_Page_.
-.-.-

If an alleged accomplice of the defendant testifies against the defendant in a

case in which the defendant is charged with complicity in the commission

of or an attempt to commit an offense, an attempt to commit an offense, or

an offense, the court, when it charges the jury, shall state substantially the

following:

“The testimony of an accomplice does not become inadmissible because of his complicity, moral turpitude, or self-interest, but the admitted or claimed complicity of a witness may affect his credibility and make his testimony subject to grave suspicion, and require that it be weighed with great caution. It is for you, as jurors, in the light of all the facts presented to you from the witness stand, to evaluate such testimony and to determine its quality and worth or its lack of quality and worth.”

{¶87} In this case, the trial court gave the following accomplice instruction:

Testimony of an accomplice. You have heard testimony from Jay Hillsman, Umar Clark, Junior, and Ron Brunson, other persons who pleaded guilty to or are accused of the same crime — crimes charged in this case and are said to be accomplices.

An accomplice is one who purposely or knowingly assists or joins another in the commission of a crime. Whether Jay Hillsman, Umar Clark, Junior, and Ron Brunson were accomplices and the weight to give their testimony are matters for you to determine. Testimony of a person who you find to be an accomplice should be viewed with grave suspicion and weighed with great caution.

{¶88} It is clear that the trial court did not give a verbatim instruction under R.C.

2923.03(D). Therefore the issue is whether the trial court gave a substantially similar

instruction.

{¶89} In State v. Estep, 4th Dist. Ross No. 94CA2072,

1996 Ohio App. LEXIS 915

(Mar. 5, 1996), the court held that the heart of the statutory charge is that

accomplice testimony is to be viewed with “grave suspicion” and “weighed with great

caution.” See State v. Tumbleson,

105 Ohio App.3d 693

,

664 N.E.2d 1318

(12th

Dist. 1995); State v. Adams, 9th Dist. Wayne No. 2621,

1992 Ohio App. LEXIS 786

(Feb.

26, 1992).

{¶90} In this case, the trial court’s instruction included both of these concepts.

Accordingly, while the better practice would be to give the instruction as the legislature

drafted, the trial court gave a substantially similar instruction, as allowed under R.C. 2923.03(D). Reiterating the First Appellate District, “[w]e emphasize that judges should

not meddle with the instructions written in any statute, because a few more words of

difference could well result in a reversal * * *.” State v. Williams,

117 Ohio App.3d 488

,

495

690 N.E.2d 1297

(1st Dist. 1996).

{¶91} Gibson also summarily states that the court erred when it failed to instruct

the jury that prior convictions of the witness could be used to evaluate credibility, which

compounded the problem with the accomplice testimony instruction. A review of the

record shows that the trial court gave the standard credibility instruction. While the trial

court did not include in the instruction any mention of prior convictions, the record

demonstrates that the jury was well aware of the criminal backgrounds of each witness.

-.-.-

_What is asked_.
1. Answer these questions about the passage on accomplice testimony:
(a) Which witnesses does the trial court's instruction name as said to be accomplices?
(b) According to the holding in State v. Estep, what is the heart of the statutory charge?
(c) What instruction on credibility does the record show the trial court gave?
2. Reproduce the passage on accomplice testimony word for word, from "court did not include" to "of each witness.".

-.-.-

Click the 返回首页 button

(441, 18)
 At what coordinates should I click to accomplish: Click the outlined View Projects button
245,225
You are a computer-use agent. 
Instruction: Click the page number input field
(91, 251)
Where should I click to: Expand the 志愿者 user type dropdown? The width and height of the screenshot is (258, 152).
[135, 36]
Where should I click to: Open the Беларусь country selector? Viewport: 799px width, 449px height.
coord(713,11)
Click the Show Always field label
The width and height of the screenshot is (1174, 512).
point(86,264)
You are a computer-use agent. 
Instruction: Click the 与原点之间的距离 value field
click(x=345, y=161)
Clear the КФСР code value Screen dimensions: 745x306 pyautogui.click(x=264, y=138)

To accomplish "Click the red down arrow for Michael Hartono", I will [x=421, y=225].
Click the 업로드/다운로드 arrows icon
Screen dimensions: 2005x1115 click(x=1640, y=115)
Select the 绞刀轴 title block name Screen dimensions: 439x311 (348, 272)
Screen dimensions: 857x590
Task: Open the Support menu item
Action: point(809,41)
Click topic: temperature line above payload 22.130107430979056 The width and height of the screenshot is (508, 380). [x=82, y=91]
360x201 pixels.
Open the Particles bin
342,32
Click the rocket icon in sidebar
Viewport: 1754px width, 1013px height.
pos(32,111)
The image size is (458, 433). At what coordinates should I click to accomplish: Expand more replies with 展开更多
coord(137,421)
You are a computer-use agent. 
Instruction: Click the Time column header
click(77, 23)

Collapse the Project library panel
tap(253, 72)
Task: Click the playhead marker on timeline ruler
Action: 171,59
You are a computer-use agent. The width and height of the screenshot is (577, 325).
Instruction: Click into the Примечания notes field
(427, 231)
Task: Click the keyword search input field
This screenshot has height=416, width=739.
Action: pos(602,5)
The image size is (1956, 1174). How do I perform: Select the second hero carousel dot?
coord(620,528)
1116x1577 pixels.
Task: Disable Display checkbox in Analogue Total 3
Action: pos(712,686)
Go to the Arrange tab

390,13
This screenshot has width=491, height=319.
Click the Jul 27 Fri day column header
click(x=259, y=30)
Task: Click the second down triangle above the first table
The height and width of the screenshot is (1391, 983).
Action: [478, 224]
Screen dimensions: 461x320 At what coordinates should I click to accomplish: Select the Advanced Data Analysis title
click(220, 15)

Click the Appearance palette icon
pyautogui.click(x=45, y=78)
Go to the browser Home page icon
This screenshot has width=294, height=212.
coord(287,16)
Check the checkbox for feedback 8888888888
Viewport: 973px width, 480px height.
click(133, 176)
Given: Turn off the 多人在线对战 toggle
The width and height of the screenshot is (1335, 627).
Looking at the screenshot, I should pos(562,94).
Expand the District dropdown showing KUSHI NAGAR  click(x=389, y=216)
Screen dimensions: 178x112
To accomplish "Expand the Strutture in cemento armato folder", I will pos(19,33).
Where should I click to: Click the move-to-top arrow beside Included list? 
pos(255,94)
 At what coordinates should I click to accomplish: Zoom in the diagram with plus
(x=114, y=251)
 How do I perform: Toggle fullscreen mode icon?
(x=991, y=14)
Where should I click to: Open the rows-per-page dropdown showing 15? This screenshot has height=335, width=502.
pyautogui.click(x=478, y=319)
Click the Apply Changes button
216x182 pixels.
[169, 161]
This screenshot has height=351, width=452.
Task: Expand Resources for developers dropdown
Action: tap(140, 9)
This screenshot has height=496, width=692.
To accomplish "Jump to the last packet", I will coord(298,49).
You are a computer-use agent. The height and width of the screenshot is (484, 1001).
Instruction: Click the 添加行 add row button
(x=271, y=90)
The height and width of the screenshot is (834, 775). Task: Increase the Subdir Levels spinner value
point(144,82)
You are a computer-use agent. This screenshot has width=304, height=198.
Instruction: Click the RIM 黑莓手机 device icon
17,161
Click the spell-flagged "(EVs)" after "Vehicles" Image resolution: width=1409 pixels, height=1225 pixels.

-.-.-

_Solutions to the tasks_.
1.
(a) Jay Hillsman, Umar Clark, Junior, and Ron Brunson.
(b) Accomplice testimony is to be viewed with "grave suspicion" and "weighed with great caution."
(c) The standard credibility instruction.

2.
court did not include in the instruction any mention of prior convictions, the record

demonstrates that the jury was well aware of the criminal backgrounds of each witness.